Wordpress'te ilk güvenlik önlemi kurulum anında başlar aslında. Ancak çoğu kişi bu detayı umursamaz. Ölümcül bir detay değildir ama taş atıpta kolunuz yorulmaz türdendir. Table prefix dediğimiz tablo ön ekini muhakkak random bir isim ile degiştiririm. Çoğu kullanıcı bunu varsayılan olarak bırakır bu bir güvenlik açığı denilebilir.

Wp-admin varsayılan login panelini muhakkak farklı bir url ile değiştiririm. Saldırı yüksek bir site ise login paneline çoğu kişinin recaptcha kullandığını görsemde, .htaccess ile tarayıcı tabanlı ek şifre koymayı tercih ederim. 2 adımlı doğrulama, recaptcha gibi önlemler bana biraz fazla modern geliyor galiba...
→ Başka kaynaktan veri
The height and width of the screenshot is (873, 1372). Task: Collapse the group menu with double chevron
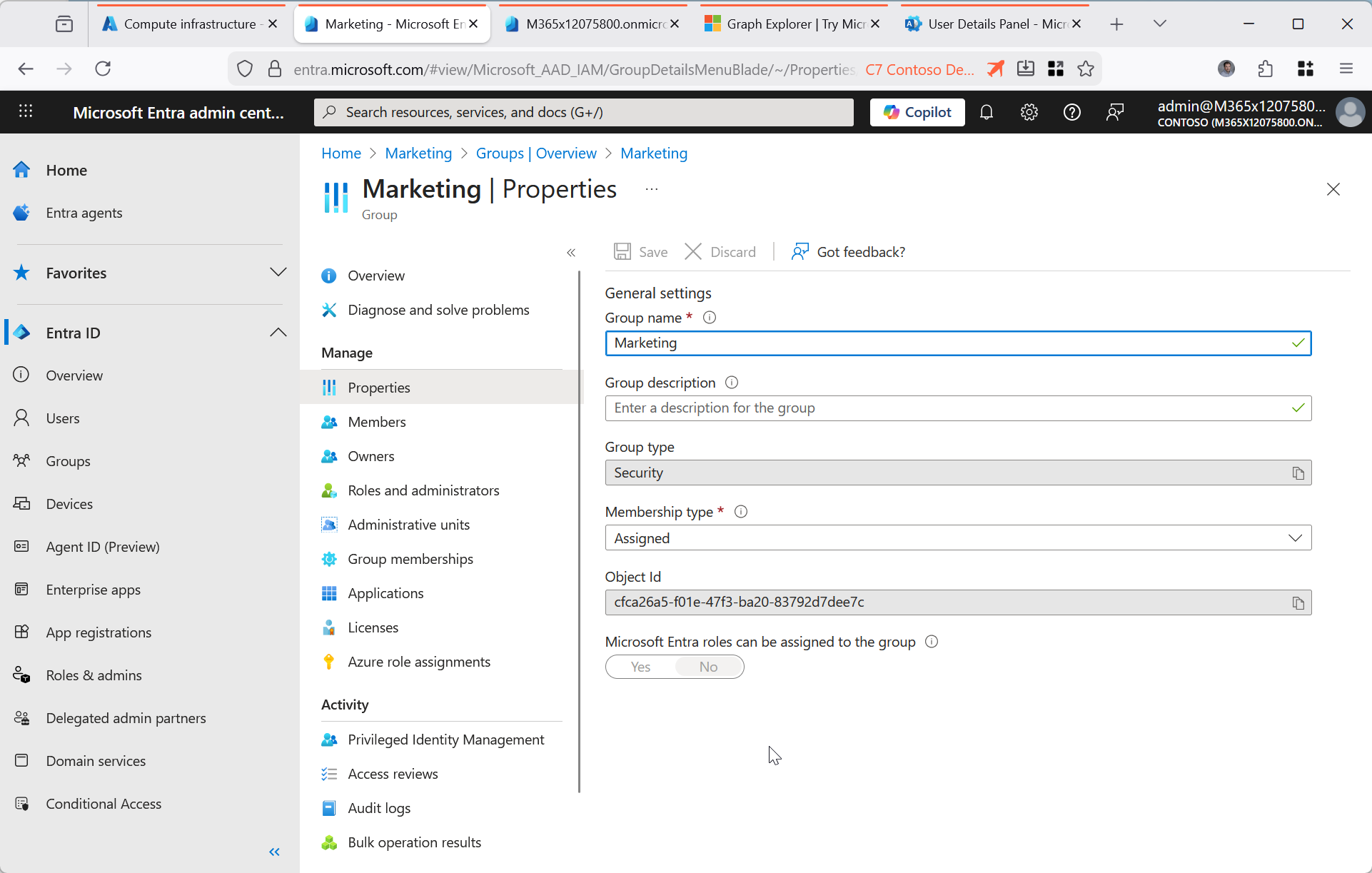(571, 253)
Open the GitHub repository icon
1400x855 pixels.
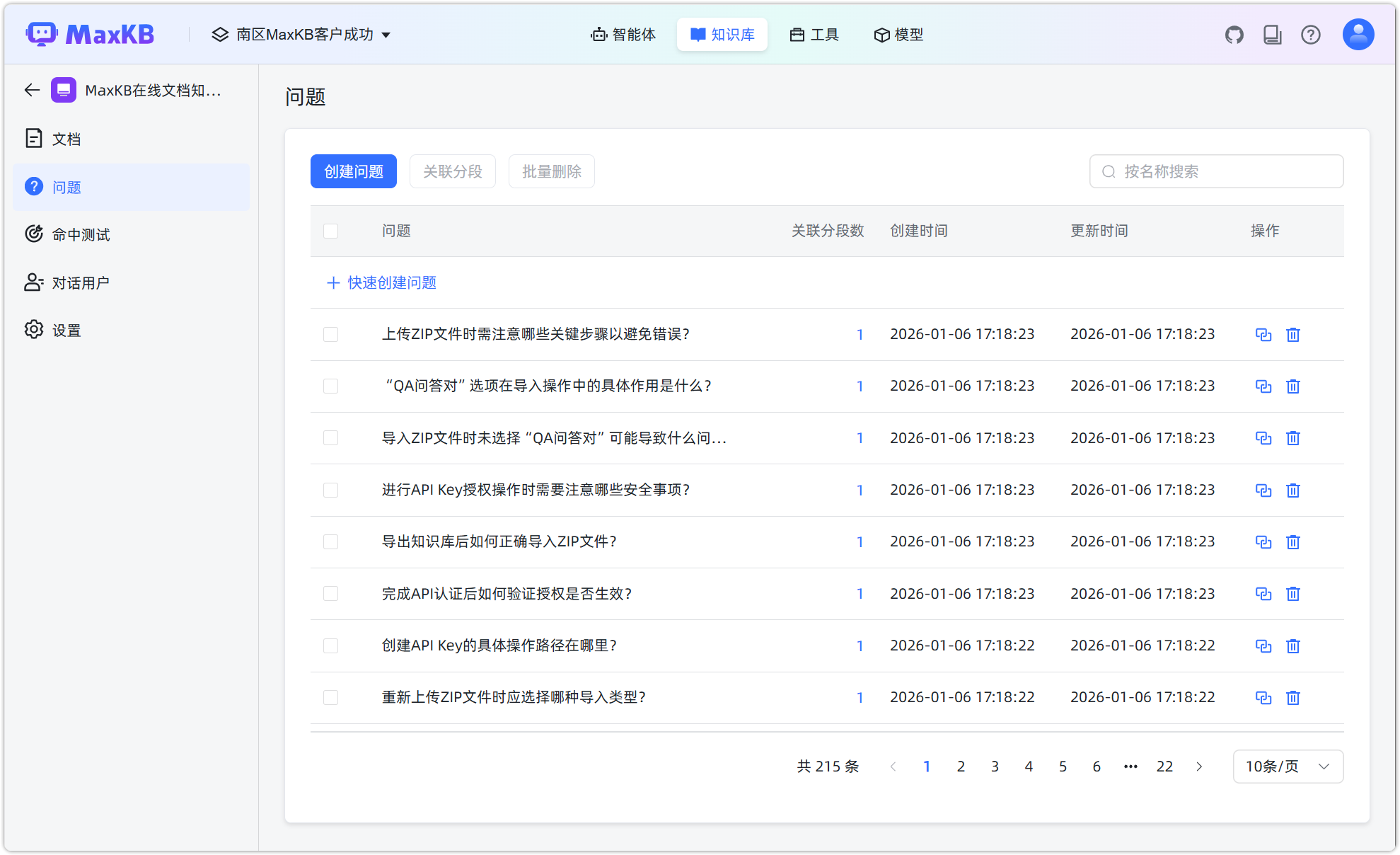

Wordpress'te varsayılan olarak kullanıcı adınız yazar url'si olarak yer alır. Bu ciddi bir güvenlik açığıdır. Görünen adı panelden değiştırseniz bile yazar url'si kullanıcı adınız olarak herkese açık görünür. Bunu basit edit author slug gibi eklentilerle ekstra yük bindirmeyen eklentilerle değişebiliyoruz.

Wordpress sürümü, eklenti isimleri ve sürümleri gibi hem gereksiz olan hemde güvenlik açığına neden olan kaynak kodda ki etiketleri kaldırırım. Böylece kimse neyi kullandığımı ilk bakışta çözemez. Eğer çok saldırı alan bir site ise, Wordpress' e ait tüm dosya adlarını bile bazı eklentilerle değiştirmek mümkün.

İletişim formunda asla hosting/sunucu maillerini kullanmam. Yandex connect ile mail acarım, böylece spam yesem bile sunucu sağlıklı şekilde çalışmaya devam eder.

Xml-rpc gibi gereksiz işlevleri kapatmakta da fayda var.

Eee tabi chmod ayarlarina falanda göz atmak gerekir.

Gibi gibi pek çok sayabileceğimiz önlem var.

Edit: en büyük ve en önemli güvenlik önlemi düzenli yedek almaktır.